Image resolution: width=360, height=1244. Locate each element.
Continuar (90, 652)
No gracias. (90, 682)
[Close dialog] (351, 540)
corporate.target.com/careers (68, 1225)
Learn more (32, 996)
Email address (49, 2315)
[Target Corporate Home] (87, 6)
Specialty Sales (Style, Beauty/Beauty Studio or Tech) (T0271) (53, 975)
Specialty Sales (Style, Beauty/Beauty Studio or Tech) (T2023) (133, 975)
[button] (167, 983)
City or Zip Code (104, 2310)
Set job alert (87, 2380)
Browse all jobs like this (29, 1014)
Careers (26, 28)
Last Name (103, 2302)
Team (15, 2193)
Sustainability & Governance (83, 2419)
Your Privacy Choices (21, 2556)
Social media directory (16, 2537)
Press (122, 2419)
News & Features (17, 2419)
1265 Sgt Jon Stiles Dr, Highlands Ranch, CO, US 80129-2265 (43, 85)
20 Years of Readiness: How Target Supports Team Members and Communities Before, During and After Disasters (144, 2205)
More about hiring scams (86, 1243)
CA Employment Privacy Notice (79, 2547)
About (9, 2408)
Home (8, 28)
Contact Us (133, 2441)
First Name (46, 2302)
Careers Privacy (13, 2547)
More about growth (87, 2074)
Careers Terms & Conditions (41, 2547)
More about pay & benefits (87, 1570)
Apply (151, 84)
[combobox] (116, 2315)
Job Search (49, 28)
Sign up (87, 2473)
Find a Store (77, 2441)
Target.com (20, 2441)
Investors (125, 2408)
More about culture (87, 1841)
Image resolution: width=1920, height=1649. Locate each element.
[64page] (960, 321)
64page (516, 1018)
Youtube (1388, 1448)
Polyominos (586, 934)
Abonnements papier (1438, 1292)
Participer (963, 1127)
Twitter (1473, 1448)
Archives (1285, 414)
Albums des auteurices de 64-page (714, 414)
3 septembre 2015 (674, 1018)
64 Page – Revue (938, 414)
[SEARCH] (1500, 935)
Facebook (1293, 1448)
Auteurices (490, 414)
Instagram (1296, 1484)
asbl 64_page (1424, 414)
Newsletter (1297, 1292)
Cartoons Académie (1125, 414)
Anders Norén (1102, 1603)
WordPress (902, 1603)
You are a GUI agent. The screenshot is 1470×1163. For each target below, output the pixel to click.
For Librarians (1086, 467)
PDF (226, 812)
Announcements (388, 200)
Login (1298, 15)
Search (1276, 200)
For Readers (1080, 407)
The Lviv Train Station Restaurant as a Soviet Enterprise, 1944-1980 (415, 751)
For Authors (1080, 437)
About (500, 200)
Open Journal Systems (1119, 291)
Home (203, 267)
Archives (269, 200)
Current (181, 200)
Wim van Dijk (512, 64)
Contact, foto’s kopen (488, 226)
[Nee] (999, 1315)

__TASK ITEM__
Set down exactly the lines of the data above, beginning with the line that has "20 Years of" and ending with the line that has "Twitter (1473, 1448)", and no others.

__RESULT FOR THIS EXERCISE__
20 Years of Readiness: How Target Supports Team Members and Communities Before, During and After Disasters (144, 2205)
More about hiring scams (86, 1243)
CA Employment Privacy Notice (79, 2547)
About (9, 2408)
Home (8, 28)
Contact Us (133, 2441)
First Name (46, 2302)
Careers Privacy (13, 2547)
More about growth (87, 2074)
Careers Terms & Conditions (41, 2547)
More about pay & benefits (87, 1570)
Apply (151, 84)
[combobox] (116, 2315)
Job Search (49, 28)
Sign up (87, 2473)
Find a Store (77, 2441)
Target.com (20, 2441)
Investors (125, 2408)
More about culture (87, 1841)
Image resolution: width=1920, height=1649. Locate each element.
[64page] (960, 321)
64page (516, 1018)
Youtube (1388, 1448)
Polyominos (586, 934)
Abonnements papier (1438, 1292)
Participer (963, 1127)
Twitter (1473, 1448)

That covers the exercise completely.